Der geplante Ausbau des Stadions An der Alten Försterei des Fußball-Bundesligisten 1. FC Union Berlin verzögert sich weiter. Wie die "Bild"-Zeitung [Bezahlinhalt] am Mittwoch berichtete, befindet sich derzeit ein Verkehrsgutachten noch in Prüfung. Wie die Berliner Senatsverwaltung für Stadtentwicklung und Wohnen rbb|24 bestätigte, hängt es aktuell an einer Stelle: "Besondere Probleme bereitet die Übergangsphase bis zur Fertigstellung des S-Bahnhofs Köpenick als Regionalbahnhof."

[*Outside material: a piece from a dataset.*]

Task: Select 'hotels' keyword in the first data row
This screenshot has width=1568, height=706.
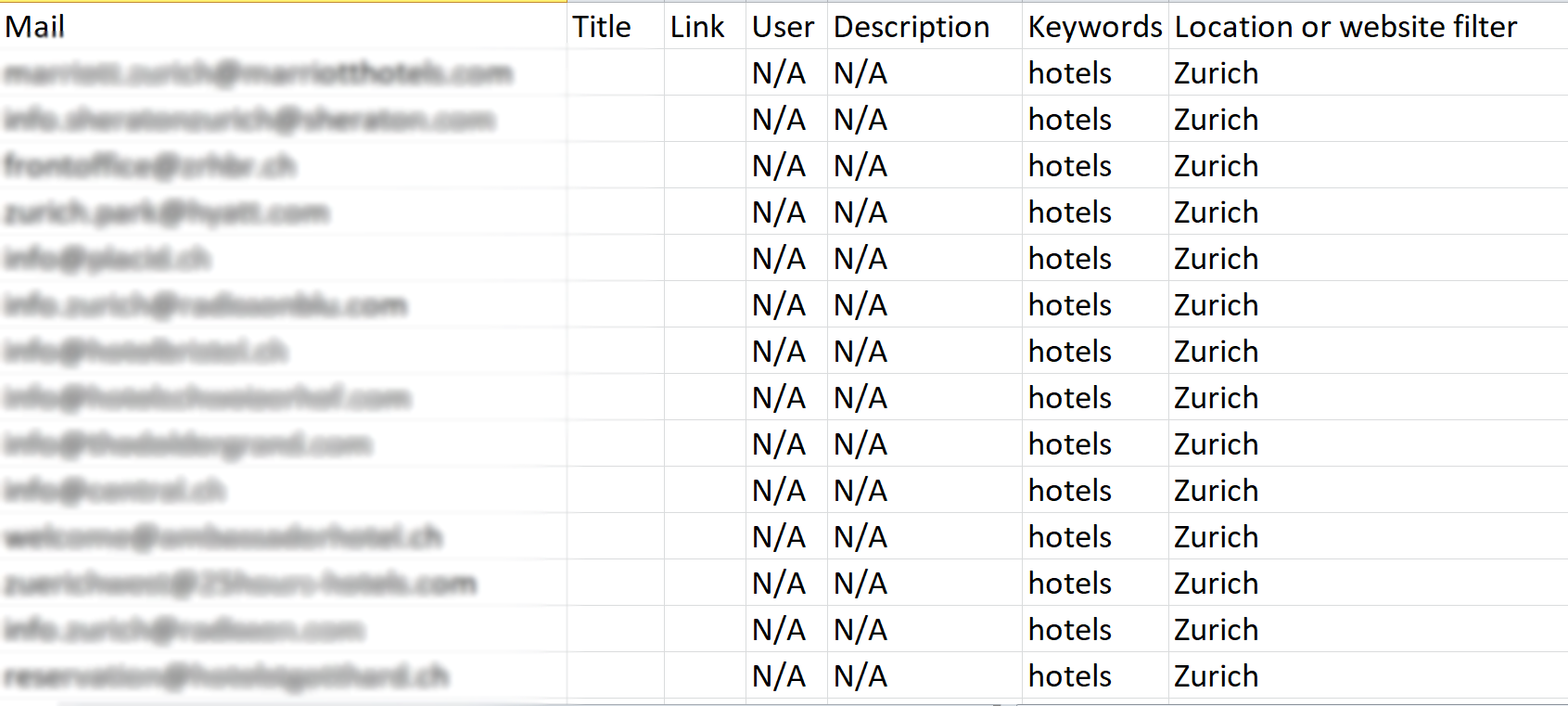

Das Verkehrskonzept sei "ein wesentlicher Baustein für die Stadionerweiterung", hieß es von der Behörde. Der Fortgang des Verfahrens sei entscheidend davon abhängig. Ein neuer Regionalbahnhof soll von der Deutschen Bahn allerdings erst 2026/27 fertig gestellt sein, bis dahin müssten andere Lösungen gefunden werden.

Es folgen noch Umwelt- und Schallschutzgutachten

Union Berlin hatte sich nach ursprünglichen Plänen schon für den Sommer 2019 das Planungsrecht für den Ausbau seiner Stadion-Kapazität von 22.000 auf 37.000 Besucher für rund 39 Millionen Euro erhofft. Dieses Vorhaben war früh am nicht ausreichenden Verkehrskonzept gescheitert.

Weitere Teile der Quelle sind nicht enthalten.